3. Agricultural, industry and commerce

Here, funds will choose portfolios of receivable notes from the infrastructure, agricultural, industry and commerce markets. They’ll also seek corporate credit companies, commercial receivable notes and multi-market agricultural receivable notes.

4. Others

Funds in this class will focus investments in the recuperation market, public service companies and multi-market receivable notes.
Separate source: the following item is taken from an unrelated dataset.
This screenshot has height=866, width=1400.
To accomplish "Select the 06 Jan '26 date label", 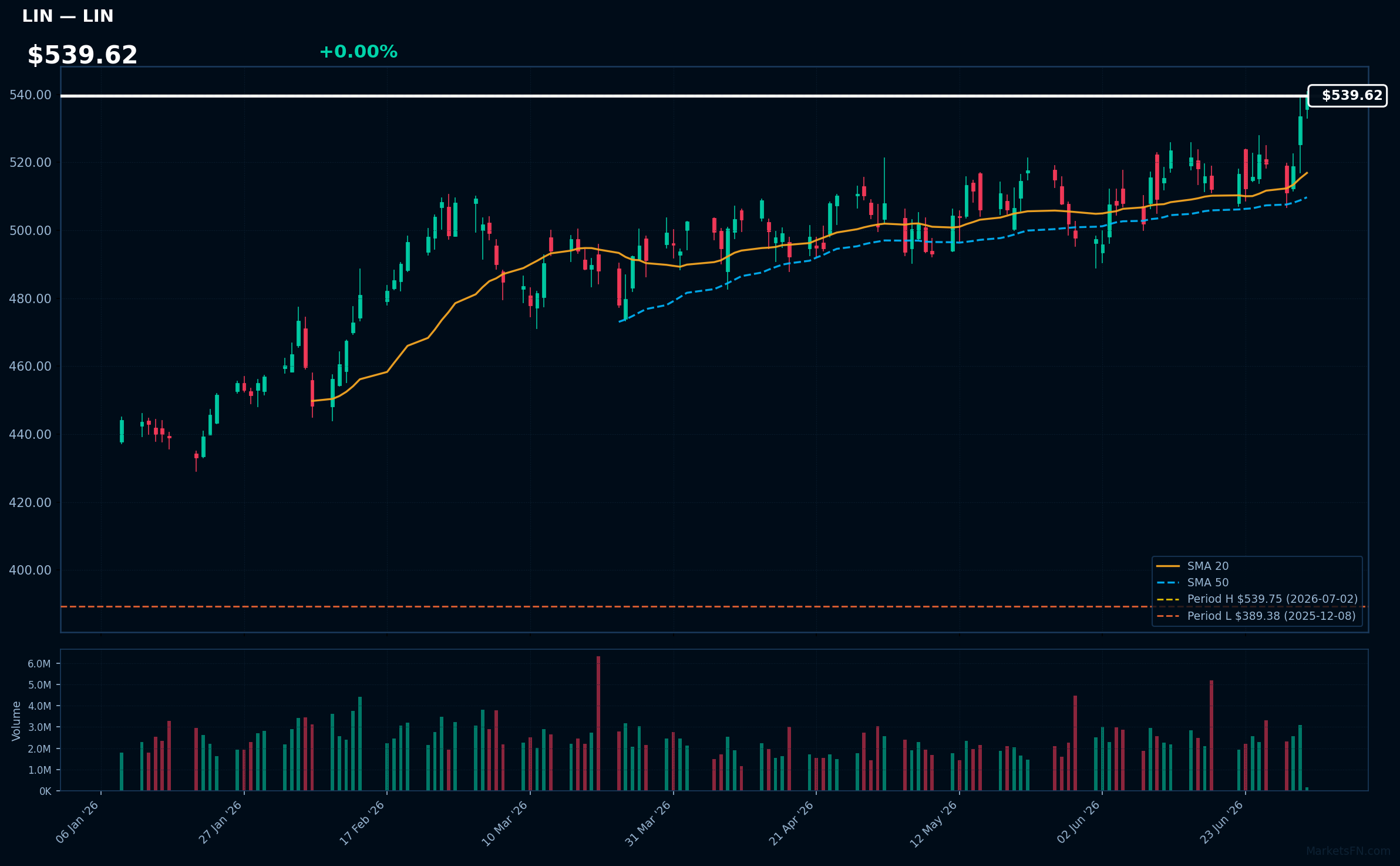I will tap(78, 823).
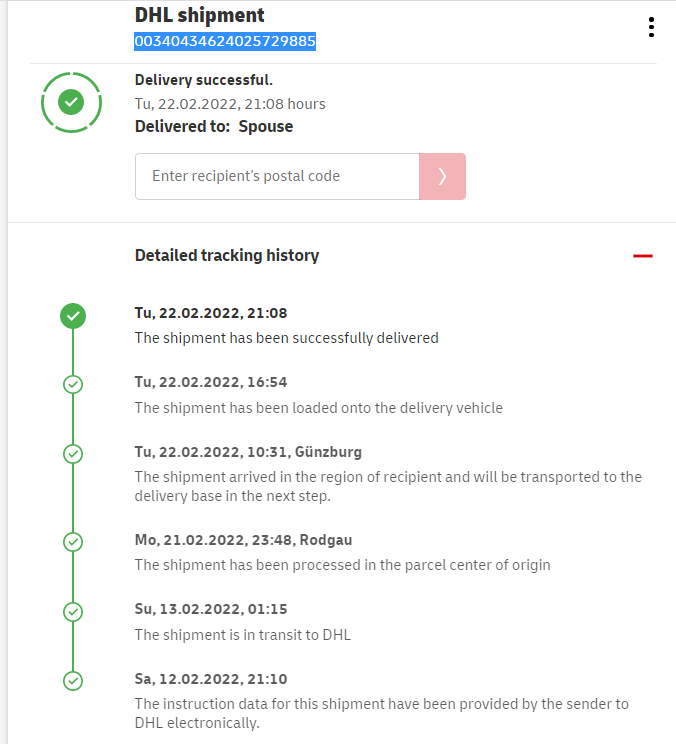Click the filled green checkmark for 21:08 delivery
Viewport: 676px width, 744px height.
(73, 316)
To check the complete list of FIDCs being currently traded in the Brazilian Stock Exchange, please visit:

http://www.bmfbovespa.com.br/shared/iframe.aspx?altura=600&idioma=pt-br&url=http://www.bmfbovespa.com.br/rendafixa/FormConsultaFUN_ResumoEmissoes.asp

FDICs follow the CVM (the Brazilian SEC) instruction rules numbered 356/01 and 393/03.


2. How it works

Let’s assume a company sells products in installments. Customers who buy those products will be paying installments until the item is totally paid. Installments, however, can be negotiated and traded. The company establishes a FDIC and submits its notes receivable to the fund, which issues the quotas and sell them to investors. So the fund pays the company for the notes, and becomes the right holder on receivables.

As due dates come, the customer who bought the product will be paying installments in a bank, which repass the credit to the FDIC. Once the payments are made, the fund is able to remunerate the investors as previously determined within the fund’s prospects and rules.

FDICs have an ‘extra’ guaranty for investors, granted by the companies which initially submitted the receivable notes to the fund. They are called ‘subordinated quotas’. There are two types of quotas that form the FDICs:

Subordinated quotas

Subordinated quotas are those which are literally subordinated to “senior quotas” for any amortization, withdrawal or distribution matters. In other words, they are not preferential quotas. Companies or institutions which submit receivable notes to the funds necessarily have to underwrite part of their quotas as ‘subordinated’, which means they will just get profits from investments after senior quotas are all paid. Another important aspect here – if something goes wrong with the FDIC and it is enforced by law, subordinated quotas should be used as ‘guarantee’ for senior quotas holders, and serve as payment to them.

Senior quotas

Senior quotas, otherwise, work similarly to preferred stock – they get preferences on interests, amortization and payments. As they are somewhat backed by subordinated quotas, at least partially, their risk in significantly lower.

There are two ways of acquiring these quotas: at the primary market, when the fund is firstly created, and at the secondary market, where quotas are traded and sold by investors, at the stock exchange or through OTC markets.


3. Taxation

FDICs are not burdened by income tax, tax over financial transactions (IOF, in Portuguese), or other Brazilian taxes (such as CSLL, PIS and COFINS) upon credit payment.

For quota holders of these funds, however, income tax shall be withheld at the time of redemption. Rates will vary in a scale inversely proportional to de time of investment, as per the table below:

  • Investments for up to 180 days: 22.5% (only over profits)
  • Investments between 181 and 360 days: 20% (only over profits)
  • Investments between 361 and 720 days: 17.5% (only over profits)
  • Investments over 720 days: 15% (only over profits)

4. Advantages

  • Higher profitability;
  • Diversification opportunity;
  • Rating companies may assist in finding the best options;
  • Has, as a sort of guarantee, the so-called subordinate quotas, offering more safety.

5. Disadvantages

  • Not guaranteed by the Credit Guarantee Fund;
  • High administrative fees may impact profitability;
  • Relatively high risk. Credit risk is key for this type of investment. Investors choosing these funds have to pay close attention to the portfolio of account receivables chosen, average terms for correct and belated payments and the quality and fragmentation of the bond’s issuing companies.
  • Reserved only for qualified investors;
  • R$ 25 thousand minimum initial investment;
  • Liquidity reduced for secondary market negotiations.